On ne peut pas dire que les chats, quoique habitants de nos maisons, soient des animaux entièrement. domestiques; ceux qui sont le mieux apprivoisés n'en sont pas plus asservis : on peut même dire qu'ils sont entièrement libres; ils ne font que
ce qu'ils veulent et rien au monde ne serait capable de les retenir un instant de plus dans un lieu dont ils voudraient s' éloigner. D'ailleurs la plupart sont à demi sauvages, ne connaissent pas leurs maîtres, ne fréquentent que les greniers et les toits. Ils craignent
l'eau, le froid et les mauvaises odeurs; ils aiment à se tenir au soleil, ils cherchent à se gîter dans les lieux les plus chauds, derrière les cheminées ou dans les fours; ils aiment aussi les parfums, et se laissent volontiers prendre par les personnes qui en portent : l'odeur de cette plante que l'on appelle l'herbe-aux-chats les remue si fortement et si délicieusement, qu'ils en paraissent transportés de plaisir.
A quinze ou dix-huit mois, ces animaux ont pris tout leur accroissement; leur vie ne s'étend guère au delà de neuf à dix ans ; ils sont cependant très durs, très vivaces, et ont plus de nerf et de ressort que d'autres animaux qui vivent plus longtemps.

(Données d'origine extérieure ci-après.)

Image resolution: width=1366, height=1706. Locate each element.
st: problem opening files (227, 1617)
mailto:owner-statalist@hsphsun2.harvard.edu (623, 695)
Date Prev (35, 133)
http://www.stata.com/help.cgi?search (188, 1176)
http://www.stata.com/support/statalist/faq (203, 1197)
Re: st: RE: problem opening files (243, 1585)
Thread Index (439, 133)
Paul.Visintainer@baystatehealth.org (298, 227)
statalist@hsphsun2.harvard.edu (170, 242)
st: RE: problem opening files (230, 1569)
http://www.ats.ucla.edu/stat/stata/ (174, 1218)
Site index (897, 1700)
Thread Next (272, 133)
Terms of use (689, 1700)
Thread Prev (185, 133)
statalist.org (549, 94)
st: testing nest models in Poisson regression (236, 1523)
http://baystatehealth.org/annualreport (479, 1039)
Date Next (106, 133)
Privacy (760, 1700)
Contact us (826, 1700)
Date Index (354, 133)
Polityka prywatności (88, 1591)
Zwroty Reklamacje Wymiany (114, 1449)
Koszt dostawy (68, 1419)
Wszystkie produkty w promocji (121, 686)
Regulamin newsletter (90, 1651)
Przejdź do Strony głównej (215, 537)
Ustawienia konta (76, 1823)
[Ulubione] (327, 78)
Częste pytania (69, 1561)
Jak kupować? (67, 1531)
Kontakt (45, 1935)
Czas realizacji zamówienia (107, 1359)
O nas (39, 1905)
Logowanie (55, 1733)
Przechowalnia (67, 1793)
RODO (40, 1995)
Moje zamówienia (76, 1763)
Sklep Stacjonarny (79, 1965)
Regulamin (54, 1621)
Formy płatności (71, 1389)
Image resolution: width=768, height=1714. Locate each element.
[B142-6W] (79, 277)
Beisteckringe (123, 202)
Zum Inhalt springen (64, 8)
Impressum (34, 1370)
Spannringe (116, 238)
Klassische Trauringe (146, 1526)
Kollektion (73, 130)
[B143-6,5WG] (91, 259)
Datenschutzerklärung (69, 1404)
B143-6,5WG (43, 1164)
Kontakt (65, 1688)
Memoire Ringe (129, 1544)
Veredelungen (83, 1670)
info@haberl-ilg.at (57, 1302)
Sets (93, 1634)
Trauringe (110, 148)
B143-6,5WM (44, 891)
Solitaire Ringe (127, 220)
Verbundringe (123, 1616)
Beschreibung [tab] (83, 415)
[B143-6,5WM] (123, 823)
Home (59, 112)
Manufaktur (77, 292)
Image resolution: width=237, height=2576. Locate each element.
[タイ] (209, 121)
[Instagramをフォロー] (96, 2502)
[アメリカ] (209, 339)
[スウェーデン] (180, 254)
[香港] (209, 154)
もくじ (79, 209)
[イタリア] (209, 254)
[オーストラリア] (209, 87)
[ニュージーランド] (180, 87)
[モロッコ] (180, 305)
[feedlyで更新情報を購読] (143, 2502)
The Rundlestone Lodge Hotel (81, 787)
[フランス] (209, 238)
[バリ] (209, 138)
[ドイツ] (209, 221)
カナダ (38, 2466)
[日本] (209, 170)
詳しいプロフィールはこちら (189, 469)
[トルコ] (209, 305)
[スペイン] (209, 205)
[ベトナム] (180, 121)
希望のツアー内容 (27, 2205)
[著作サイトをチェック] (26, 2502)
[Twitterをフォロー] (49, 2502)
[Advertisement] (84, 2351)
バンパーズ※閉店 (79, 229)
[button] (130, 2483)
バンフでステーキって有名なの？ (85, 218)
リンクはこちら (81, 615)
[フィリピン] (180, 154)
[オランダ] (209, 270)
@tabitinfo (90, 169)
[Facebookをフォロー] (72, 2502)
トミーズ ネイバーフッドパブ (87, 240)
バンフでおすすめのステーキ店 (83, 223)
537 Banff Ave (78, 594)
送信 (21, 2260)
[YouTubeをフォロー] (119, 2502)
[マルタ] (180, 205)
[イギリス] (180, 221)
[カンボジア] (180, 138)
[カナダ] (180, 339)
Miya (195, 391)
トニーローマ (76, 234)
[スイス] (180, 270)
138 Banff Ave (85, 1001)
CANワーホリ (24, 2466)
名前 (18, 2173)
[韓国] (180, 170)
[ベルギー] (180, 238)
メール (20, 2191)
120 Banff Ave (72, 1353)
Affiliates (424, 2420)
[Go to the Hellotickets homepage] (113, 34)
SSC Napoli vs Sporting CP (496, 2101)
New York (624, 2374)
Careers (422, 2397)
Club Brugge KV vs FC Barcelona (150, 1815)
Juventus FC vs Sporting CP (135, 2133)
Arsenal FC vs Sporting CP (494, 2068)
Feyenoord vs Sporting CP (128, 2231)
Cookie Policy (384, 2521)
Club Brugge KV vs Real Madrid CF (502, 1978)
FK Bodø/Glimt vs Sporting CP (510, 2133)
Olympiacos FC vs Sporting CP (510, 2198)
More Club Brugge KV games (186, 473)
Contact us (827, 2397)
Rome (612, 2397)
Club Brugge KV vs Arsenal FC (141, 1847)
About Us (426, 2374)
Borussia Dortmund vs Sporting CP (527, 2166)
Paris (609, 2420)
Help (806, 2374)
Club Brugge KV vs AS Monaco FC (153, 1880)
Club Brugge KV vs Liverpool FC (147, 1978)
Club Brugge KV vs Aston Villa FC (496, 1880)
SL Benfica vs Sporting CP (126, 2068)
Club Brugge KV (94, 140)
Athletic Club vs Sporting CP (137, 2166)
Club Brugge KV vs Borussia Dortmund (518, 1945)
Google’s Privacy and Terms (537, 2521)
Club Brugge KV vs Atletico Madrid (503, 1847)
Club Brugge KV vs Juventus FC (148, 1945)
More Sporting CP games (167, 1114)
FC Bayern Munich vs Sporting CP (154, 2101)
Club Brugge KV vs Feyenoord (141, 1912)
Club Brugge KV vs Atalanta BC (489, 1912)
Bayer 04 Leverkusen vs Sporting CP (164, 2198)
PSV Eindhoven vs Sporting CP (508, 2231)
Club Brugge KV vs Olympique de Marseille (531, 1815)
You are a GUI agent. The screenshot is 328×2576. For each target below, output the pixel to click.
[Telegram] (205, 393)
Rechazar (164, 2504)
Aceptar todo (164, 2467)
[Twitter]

Les chats ne peuvent mâcher que lentement et difficilement : leurs dents sont si courtes et si mal posées qu'elles ne leur servent qu'à déchirer et non pas à broyer les aliments : aussi cherchent-ils de préférence les viandes les plus tendres ; ils aiment le poisson et le mangent cuit ou cru ; ils boivent fréquemment ; leur sommeil est léger et ils dorment moins qu'ils ne font semblant de dormir; ils marchent légèrement presque toujours en silence et sans faire aucun bruit. Comme ils sont propres, et que leur robe est toujours sèche et lustrée, leur poil s'électrise aisément, et l'on en voit sortir des étincelles dans l'obscurité lorsqu'on les frotte avec la main ; leurs yeux brillent aussi dans les ténèbres, à peu près comme les diamants, qui réfléchissent au dehors pendant la nuit la lumière dont ils se sont, pour ainsi dire, imbibés pendant le jour.
Le chat domestique a ordinairement les boyaux beaucoup plus longs que le chat sauvage : cependant le chat sauvage est plus fort et plus gros que le chat domestique ; il a toujours les lèvres noires, les oreilles plus roides, la queue plus grosse et les couleurs constantes.